#!/usr/bin/env python3
# -*- coding: utf-8 -*-

"""
8/11/2024
Author: Katarina
"""

import requests
import os
import pandas as pd
import pickle as p
import re
from deep_translator import GoogleTranslator
import time

def fetch_wikidata(parameters):
    url = 'https://www.wikidata.org/w/api.php'
    try:
        return(requests.get(url, params = parameters).json())
    except:
        print('Request failed.
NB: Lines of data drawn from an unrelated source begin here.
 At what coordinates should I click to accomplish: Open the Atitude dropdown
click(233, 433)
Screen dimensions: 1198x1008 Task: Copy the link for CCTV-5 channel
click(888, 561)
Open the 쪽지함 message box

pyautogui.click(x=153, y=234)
Putting the program to sleep.')
        time.sleep(2)
        return(None)

def get_channel_langs():
    # open a .csv with the languages of the channels
    sample = pd.read_csv('final_sample.csv')
    sample['language'] = sample['username'].apply(lambda x : 'it' if x == 'Italian' else 'en')
    channel_languages = {x : list(sample['language'])[i] for i, x in enumerate(list(sample['username']))}
    return(channel_languages)

def is_passable_entity(entity):
    if not 'score' in entity:
        return(True)
    if entity['entity_group'] == 'MISC':
        if entity['score'] < 0.75:
            return(False)
    elif entity['score'] < 0.7:
        return(False)
    return(True)


def main():
    channel_langs = get_channel_langs()
    in_directory = 'data/4_preprocessed_entities'
    out_directory = 'data/5_raw_wikidata'

    for file in os.listdir(in_directory):
        if re.search('.p$', file) == None or file in os.listdir(out_directory):
            continue
        if file in os.listdir('data/sample/data'):
            print(f'skipped {file}!')
            continue
        with open(f'{in_directory}/{file}', 'rb') as f:
            channel_data = p.load(f)

        wikidata_lookup = {}
        channel = re.sub('\.p$', '', file)
        print(channel)
        channel_lang = channel_langs[channel]
        if channel_lang == 'en':
            error_lang = 'es'
        else:
            error_lang = 'en'

        parameters = {'action' : 'wbsearchentities',
                    'format' : 'json',
                    'language' : channel_lang}
                    #'errorlang' : error_lang}

        channel_wikidata = []
        for i, prep_entities in enumerate(channel_data['preprocessed_entities']):
            if i % 500 == 0 and not i == 0:
                print(f"\t\t{i} out of {len(channel_data['raw_entities'])} done!")
            if len(wikidata_lookup) > 2500:
                wikidata_lookup = {}
            paragraph = channel_data['post'][i]
            paragraph_wikidata = {}
            queries = [x['word'].lower() for x in prep_entities if is_passable_entity(x)]
            queries = list(set(queries))
            for query in queries:
                if query in wikidata_lookup:
                    paragraph_wikidata[query] = wikidata_lookup[query]
                else:
                    parameters['search'] = query
                    search_results = fetch_wikidata(parameters)
                    paragraph_wikidata[query] = search_results
                    wikidata_lookup[query] = search_results
            channel_wikidata.append(paragraph_wikidata)
        channel_data['raw_wikidata'] = channel_wikidata
        with open(f'{out_directory}/{file}', 'wb') as f:
            p.dump(channel_data, f)

if __name__ == '__main__':
    main()